My approach would be to pipeline the sums. Take your 22 values and sum up (register) 11 pairs. That can be fast. Those 11 values will become 6, 3, 2 and 1 in the 5th stage. So you have an interval of 1 and latency of 5 cycles.

Teacher
409 Views
Registered: ‎07-09-2009

The Op wants it all done asynchronously , one "period"

I think from fact the OP has disappeared, they are having a re think and not got back to us,

403 Views
Registered: ‎05-11-2015

One of the words typically associated with FPGA is 'fast'. That is true, but an oversimplification. FPGA clocks are actually modest, 100 - 200 MHz They are not really that 'fast' but overall more capable because of parallelization and pipelining. The art of achieving high data rates is not by faster clocks/ shorter delays, that are already very constrained physically. Wonderful designs use data, time and silicon in a wise manner, not brute force.

373 Views
Registered: ‎01-29-2021

Hi @drjohnsmith Sorry the reason I disappeared is I am not able to share the design since it's a confidential research project. But I sincerely appreciate your and everyone else's suggestions.

My design is actually a 278 node graph and each node has 22 nearest neighbors. What my design does is, it adds 22 9-bit numbers (J) each multiplied by corresponding 22 neighbor's 1-bit output (s). This action happens in an always @* block and should be triggered by s.

So the previous action happens whenever there is a change in any one of the 278 node's output (s). This action happens in an always block at posedge of clock.

My problem is, if the adder delay is too much, then the node outputs can flip again before the adder is done with its job which I do no want. And I also do not want to slow down my clocks.

Note: The node output always block is clocked but the adder always block is not clocked, rather triggered by * i.e. node output.

I apologize that the thread has gone so big and I cannot share my design. Thanks everyone.

361 Views
Registered: ‎05-11-2015

1. Combinational designs (always @*)  are not the best way of using FPGAs

2. If your input changes at a rate F, you need to register it and process at that rate.

3. Not everything needs to be done in one cycle.  Tasks can be split in a chain of sub-tasks to be performed at a rate F. As long as you have an II of 1 you will be able to process data as it is generated. You don't need more speed.
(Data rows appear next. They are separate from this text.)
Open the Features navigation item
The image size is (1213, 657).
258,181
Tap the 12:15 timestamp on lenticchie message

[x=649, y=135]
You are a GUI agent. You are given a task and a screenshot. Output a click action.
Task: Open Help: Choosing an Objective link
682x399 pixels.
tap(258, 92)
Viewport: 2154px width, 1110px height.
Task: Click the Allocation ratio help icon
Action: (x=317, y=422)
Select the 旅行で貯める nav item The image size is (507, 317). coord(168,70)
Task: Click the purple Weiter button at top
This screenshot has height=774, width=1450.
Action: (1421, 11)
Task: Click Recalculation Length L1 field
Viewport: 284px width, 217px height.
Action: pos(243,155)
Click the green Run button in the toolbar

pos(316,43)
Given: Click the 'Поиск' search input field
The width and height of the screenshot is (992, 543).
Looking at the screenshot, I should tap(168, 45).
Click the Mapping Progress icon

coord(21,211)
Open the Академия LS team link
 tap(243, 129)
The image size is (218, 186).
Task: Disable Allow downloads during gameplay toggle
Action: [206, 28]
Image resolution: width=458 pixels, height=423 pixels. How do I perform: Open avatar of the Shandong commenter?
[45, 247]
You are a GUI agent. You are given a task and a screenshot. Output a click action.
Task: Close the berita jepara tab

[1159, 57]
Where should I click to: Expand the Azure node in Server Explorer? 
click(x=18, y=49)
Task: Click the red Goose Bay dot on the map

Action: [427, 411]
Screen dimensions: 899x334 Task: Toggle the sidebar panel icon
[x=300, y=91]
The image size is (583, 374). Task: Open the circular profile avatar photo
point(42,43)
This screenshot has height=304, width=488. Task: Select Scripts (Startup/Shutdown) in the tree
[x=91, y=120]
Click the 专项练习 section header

4. Latency. You seem to want everything done in one cycle. Check your specs. Do you need that? What frequency do you aim for? 500 MHz. That's 2 ns. Is it going to be a problem if your processed data comes out after, say, 200 ns (100 cycles at 500 MHz or 20 at 100 MHz)? From my experience, that's usually not a problem.

307 Views
Registered: ‎01-29-2021

Hi @joancab Thanks. What did you mean by an II of 1? How can I pipeline an adder?

295 Views
Registered: ‎05-11-2015

II = Initiation Interval. Time between data getting in or out (not necessarily the same as latency = time between data getting in and out of a process)

for example:

``````reg <type> sum12, sum34, sum56, sum78...

always @(posedge clock){
sum12 = d1 + d2;
sum34 = d3 + d4;
...
}
always @(posedge clock){
sum 1234 = sum12 + sum34;
sum 5678 = ...
}``````

Actually all the additions can be in the same process. The key thing is the signals to be register type (as opposed to wire).

You have your 0/1 switches, that can be implemented in the first round of additions.